Como diz o velho ditado: “Eleição não é época de plantar e sim de colher”, e foi com a mesma humildade de médico que se elegeu o prefeito mais jovem da cidade, ate então.
Foi um prefeito diferenciado para os padrões da época. Trocou o conservadorismo pela inovação.
Primeiro buscou parcerias com o Governo Estadual.
A postura, a fala e o conhecimento do prefeito capão-bonitense abriram as portas do gabinete do governador paulista da época, Carvalho Pinto.
Seu bom trânsito nas esferas governamentais trouxe bons investimentos para Capão Bonito.
Porém, também foi durante o mandato de Raul Venturelli que a cidade sofreu um dos maiores golpes econômicos de sua história: a mudança do fluxo rodoviário que atravessava a cidade na época e trazia bons dividendos na época, para a BR 116, a famosa Regis Bittencourt. A economia de Capão Bonito adoeceu, e sua recuperação demorou décadas.
A tristeza se agravou com mais um duro golpe.
Um trágico acidente de automóvel tirou a vida do promissor prefeito.
Raul Venturelli viajava constantemente a São Paulo em busca de recursos para o seu município, e numa dessas viagens, mais precisamente no dia 16 de agosto de 1962, numa tarde de garoa fina, veio a perder a vida.
Foi um dos dias mais tristes da história de Capão Bonito.
Entristecida, a população lotou o velório para a última despedida.
Capão Bonito chorou longos anos a perda daquele que foi muito mais que um médico ou prefeito: foi um missionário que tinha como único objetivo de vida servir a quem precisasse de sua ajuda.
A comoção da morte do prefeito promissor comoveu toda a cidade, até que um gesto de reconhecimento, o educador Laudelino de Lima Rolim, então diretor do Ginásio Estadual, acampou um movimento para denominar a escola mais importante da cidade, em Colégio Estadual Raul Venturelli (CERV), eternizando desta forma o nome desta personalidade histórica.

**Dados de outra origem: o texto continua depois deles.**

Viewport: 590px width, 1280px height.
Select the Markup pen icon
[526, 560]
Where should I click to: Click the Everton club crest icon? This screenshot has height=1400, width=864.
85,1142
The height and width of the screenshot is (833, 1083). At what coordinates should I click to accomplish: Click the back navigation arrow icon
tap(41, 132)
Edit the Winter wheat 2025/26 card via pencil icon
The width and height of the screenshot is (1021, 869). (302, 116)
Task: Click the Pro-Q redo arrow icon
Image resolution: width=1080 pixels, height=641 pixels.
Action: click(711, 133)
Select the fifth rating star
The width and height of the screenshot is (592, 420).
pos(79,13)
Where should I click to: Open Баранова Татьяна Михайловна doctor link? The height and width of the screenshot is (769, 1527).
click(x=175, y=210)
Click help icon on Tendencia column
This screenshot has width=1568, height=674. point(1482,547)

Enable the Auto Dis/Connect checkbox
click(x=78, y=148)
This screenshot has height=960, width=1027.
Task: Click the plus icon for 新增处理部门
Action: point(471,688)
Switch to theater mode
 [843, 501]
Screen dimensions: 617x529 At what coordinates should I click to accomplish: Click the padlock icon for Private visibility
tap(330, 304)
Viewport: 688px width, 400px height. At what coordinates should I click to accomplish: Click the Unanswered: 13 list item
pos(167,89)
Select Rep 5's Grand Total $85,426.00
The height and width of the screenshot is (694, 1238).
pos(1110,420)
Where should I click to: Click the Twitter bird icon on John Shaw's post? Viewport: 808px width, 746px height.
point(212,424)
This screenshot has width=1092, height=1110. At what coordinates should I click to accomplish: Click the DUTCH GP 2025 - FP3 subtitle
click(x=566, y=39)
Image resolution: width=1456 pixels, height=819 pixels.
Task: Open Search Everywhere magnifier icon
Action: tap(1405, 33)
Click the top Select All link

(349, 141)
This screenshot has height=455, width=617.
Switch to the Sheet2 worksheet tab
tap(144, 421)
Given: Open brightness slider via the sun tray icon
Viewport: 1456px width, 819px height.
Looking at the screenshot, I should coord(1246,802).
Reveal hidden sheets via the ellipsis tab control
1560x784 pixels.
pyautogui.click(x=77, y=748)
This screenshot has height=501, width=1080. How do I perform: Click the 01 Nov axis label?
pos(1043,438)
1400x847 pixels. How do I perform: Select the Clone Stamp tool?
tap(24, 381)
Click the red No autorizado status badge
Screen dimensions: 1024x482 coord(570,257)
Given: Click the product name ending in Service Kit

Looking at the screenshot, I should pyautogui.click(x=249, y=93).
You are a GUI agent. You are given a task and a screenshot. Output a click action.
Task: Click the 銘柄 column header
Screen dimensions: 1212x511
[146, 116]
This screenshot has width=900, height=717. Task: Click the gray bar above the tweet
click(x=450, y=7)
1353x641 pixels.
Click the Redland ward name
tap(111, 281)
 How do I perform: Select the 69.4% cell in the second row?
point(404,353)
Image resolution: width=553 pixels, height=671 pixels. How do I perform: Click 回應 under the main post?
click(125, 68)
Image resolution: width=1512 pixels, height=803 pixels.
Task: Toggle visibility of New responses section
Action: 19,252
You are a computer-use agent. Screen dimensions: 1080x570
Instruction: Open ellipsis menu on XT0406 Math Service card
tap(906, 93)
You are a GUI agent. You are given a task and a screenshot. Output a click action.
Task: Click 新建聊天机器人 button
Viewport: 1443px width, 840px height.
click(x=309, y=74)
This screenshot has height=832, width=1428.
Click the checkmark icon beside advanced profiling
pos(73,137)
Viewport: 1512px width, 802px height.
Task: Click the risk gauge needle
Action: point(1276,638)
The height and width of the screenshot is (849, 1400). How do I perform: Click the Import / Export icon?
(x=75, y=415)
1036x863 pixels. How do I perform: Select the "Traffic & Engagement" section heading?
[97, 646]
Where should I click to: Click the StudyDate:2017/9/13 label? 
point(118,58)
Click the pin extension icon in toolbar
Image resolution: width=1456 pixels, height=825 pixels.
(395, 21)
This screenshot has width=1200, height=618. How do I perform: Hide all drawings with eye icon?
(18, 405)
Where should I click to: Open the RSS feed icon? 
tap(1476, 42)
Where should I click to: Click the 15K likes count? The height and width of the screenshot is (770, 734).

Ao carregar o nome de Raul Venturelli, a escola também traz o exemplo de um homem que foi à frente de seu tempo. Um político de visão ampla, com boa oratória, e principalmente, com a devida humildade para exercer a profissão de médico. Tudo isso o credenciou na época para assumir a Secretaria de Estado da Saúde do ex-governador Carvalho Pinto.
Não deu tempo, porém, seu nome fortalece o certificado de milhares de homens e mulheres, de cidadãos e cidadãs, que de simples estudantes, hoje são pais e mães de família, profissionais renomados, que passaram pelo Colégio Raul Venturelli.
Aos estudantes de hoje, fica o exemplo de humildade e dedicação para conquistar um diploma e o reconhecimento profissional.
E para se inspirar, basta um olhar diferenciado no retrato de Raul Venturelli.
FONTE: Blog do Francisco Lino, em 24 de abril de 2015.